→ **EXERCISE AIM**: All lines in the data that hold the word "fourth" need copying.

(Dataset entries)

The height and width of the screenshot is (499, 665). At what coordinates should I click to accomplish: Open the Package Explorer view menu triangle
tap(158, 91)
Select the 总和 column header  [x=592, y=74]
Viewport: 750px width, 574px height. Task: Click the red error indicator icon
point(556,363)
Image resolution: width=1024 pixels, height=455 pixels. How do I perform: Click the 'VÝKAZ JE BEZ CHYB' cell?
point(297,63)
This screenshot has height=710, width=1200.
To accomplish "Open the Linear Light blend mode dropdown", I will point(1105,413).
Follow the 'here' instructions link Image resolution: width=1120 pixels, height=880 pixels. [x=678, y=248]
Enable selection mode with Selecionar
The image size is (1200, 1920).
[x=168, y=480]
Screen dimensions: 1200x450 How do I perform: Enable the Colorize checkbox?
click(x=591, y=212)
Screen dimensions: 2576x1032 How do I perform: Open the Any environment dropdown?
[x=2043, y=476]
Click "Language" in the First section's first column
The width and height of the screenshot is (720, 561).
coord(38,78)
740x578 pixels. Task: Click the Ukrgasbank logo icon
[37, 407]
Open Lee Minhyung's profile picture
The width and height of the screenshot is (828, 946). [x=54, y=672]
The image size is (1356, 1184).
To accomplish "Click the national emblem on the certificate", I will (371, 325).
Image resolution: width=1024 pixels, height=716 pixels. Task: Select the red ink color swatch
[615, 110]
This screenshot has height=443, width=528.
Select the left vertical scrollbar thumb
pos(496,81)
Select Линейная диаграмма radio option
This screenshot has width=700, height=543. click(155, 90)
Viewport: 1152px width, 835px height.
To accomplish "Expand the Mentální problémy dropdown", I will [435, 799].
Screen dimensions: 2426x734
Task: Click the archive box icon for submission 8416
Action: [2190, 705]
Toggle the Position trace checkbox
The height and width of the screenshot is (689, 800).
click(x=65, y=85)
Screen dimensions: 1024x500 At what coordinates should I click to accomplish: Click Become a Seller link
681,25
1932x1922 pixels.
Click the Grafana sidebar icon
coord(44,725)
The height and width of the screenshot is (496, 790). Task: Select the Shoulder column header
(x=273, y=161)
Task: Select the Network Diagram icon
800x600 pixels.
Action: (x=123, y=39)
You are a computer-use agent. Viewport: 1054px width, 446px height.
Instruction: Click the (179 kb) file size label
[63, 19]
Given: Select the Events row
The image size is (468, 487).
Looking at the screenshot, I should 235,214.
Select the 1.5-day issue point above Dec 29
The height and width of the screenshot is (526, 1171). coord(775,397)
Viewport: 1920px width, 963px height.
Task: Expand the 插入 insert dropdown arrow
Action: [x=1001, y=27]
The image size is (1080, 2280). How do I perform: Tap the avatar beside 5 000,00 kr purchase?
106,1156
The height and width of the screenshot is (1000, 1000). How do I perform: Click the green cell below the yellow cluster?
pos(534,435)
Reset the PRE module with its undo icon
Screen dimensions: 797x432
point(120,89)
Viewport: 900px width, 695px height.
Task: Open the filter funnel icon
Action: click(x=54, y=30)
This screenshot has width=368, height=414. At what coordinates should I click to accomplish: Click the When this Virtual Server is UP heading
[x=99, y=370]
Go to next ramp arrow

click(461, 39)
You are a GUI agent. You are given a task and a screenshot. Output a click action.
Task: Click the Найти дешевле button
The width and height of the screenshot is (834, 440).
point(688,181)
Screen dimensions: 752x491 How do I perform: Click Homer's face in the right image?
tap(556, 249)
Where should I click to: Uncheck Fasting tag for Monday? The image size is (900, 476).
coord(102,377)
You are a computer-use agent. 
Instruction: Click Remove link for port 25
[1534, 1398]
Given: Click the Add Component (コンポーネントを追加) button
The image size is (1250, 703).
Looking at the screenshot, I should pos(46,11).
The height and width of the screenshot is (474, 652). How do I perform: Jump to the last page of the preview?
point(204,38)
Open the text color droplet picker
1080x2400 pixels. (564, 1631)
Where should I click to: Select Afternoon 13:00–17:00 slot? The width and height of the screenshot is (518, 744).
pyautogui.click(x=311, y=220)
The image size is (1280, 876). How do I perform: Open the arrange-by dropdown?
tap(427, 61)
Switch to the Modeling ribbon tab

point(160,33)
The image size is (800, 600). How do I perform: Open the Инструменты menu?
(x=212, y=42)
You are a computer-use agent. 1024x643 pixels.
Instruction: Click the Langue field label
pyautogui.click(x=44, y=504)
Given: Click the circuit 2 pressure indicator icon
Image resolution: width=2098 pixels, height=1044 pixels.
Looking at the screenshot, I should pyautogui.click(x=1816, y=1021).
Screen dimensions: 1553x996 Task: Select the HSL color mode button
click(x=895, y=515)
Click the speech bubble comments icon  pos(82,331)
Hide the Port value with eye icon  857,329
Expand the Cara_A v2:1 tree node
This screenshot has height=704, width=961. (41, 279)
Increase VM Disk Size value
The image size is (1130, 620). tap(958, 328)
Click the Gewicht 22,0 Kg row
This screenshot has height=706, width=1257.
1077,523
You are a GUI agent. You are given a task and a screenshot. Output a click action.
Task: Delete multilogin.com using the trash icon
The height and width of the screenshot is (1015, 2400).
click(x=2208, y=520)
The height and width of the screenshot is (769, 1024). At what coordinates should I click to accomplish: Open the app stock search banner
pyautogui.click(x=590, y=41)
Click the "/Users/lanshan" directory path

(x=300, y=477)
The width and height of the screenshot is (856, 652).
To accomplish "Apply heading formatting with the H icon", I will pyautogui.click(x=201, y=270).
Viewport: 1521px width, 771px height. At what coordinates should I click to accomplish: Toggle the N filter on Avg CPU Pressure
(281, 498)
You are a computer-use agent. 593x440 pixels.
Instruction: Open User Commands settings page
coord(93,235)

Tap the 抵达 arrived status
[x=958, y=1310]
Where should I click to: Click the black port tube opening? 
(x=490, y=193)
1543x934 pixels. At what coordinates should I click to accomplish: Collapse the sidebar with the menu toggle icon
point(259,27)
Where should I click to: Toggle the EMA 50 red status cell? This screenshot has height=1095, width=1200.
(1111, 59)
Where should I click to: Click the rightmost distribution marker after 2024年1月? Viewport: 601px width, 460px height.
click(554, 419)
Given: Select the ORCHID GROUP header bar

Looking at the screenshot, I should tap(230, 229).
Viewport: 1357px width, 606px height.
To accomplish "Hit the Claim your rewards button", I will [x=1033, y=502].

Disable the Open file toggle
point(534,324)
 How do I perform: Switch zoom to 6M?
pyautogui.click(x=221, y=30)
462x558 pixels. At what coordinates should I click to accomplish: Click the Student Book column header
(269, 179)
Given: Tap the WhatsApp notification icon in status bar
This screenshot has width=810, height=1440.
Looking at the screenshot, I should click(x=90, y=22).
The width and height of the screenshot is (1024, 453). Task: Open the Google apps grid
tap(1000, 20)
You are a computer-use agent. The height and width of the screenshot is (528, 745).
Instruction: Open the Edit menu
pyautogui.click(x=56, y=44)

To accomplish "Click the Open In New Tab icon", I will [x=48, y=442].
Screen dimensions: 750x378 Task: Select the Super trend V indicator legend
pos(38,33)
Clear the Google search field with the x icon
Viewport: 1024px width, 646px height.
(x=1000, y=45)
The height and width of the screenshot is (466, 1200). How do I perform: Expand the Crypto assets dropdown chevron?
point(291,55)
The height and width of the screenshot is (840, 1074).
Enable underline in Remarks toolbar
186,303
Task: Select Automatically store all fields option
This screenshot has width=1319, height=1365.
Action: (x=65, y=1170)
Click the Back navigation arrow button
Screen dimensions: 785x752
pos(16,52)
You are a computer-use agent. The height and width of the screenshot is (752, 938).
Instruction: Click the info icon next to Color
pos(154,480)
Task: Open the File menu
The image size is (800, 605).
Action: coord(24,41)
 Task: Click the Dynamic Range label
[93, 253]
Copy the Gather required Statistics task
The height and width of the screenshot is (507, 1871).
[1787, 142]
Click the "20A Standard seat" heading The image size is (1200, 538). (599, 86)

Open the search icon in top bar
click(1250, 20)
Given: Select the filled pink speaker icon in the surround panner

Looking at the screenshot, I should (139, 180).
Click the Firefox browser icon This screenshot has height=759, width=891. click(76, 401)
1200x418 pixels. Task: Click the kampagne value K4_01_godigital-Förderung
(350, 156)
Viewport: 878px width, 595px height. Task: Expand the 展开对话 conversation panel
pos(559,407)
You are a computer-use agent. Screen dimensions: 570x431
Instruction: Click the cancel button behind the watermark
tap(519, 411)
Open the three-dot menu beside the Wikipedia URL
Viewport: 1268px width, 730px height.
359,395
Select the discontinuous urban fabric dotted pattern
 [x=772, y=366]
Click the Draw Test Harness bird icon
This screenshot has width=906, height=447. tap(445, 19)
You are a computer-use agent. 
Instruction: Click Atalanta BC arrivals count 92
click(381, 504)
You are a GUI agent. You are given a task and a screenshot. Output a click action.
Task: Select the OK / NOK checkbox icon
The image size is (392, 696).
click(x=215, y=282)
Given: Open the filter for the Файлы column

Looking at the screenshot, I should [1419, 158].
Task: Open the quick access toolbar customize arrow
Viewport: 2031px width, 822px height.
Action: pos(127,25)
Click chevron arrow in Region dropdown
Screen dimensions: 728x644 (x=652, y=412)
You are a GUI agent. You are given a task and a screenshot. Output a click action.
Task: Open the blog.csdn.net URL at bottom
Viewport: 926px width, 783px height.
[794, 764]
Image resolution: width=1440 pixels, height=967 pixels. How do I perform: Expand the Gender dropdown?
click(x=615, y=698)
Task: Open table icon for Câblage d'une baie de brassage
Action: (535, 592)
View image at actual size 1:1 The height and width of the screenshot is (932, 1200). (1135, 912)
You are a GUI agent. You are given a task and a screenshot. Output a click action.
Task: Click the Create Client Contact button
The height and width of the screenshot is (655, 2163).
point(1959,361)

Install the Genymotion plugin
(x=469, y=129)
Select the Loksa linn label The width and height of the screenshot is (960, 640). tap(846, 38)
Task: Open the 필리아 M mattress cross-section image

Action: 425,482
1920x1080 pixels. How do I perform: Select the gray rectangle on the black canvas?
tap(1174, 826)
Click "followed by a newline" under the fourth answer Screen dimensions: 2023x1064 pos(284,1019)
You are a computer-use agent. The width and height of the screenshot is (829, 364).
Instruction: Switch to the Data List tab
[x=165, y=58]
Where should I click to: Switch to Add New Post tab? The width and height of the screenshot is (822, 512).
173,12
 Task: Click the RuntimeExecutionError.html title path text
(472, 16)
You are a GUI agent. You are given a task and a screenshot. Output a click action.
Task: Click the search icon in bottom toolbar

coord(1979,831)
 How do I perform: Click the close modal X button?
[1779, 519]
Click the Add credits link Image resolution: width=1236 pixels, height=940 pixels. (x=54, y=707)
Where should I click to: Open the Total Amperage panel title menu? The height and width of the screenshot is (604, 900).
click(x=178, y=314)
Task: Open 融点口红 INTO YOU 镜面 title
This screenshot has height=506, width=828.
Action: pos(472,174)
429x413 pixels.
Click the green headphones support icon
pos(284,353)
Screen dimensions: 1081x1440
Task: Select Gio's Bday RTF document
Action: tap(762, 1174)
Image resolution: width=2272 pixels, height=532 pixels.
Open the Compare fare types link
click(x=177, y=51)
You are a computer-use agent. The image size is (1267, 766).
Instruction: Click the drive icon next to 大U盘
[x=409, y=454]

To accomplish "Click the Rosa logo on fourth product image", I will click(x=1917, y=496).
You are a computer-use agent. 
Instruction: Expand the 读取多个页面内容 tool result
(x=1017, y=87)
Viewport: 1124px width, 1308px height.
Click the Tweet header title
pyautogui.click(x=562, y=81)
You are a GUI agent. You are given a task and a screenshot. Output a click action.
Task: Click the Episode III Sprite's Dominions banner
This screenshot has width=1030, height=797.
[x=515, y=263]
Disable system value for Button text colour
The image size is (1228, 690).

→ **TASK RESPONSE**:
Click "followed by a newline" under the fourth answer Screen dimensions: 2023x1064 pos(284,1019)
To accomplish "Click the Rosa logo on fourth product image", I will click(x=1917, y=496).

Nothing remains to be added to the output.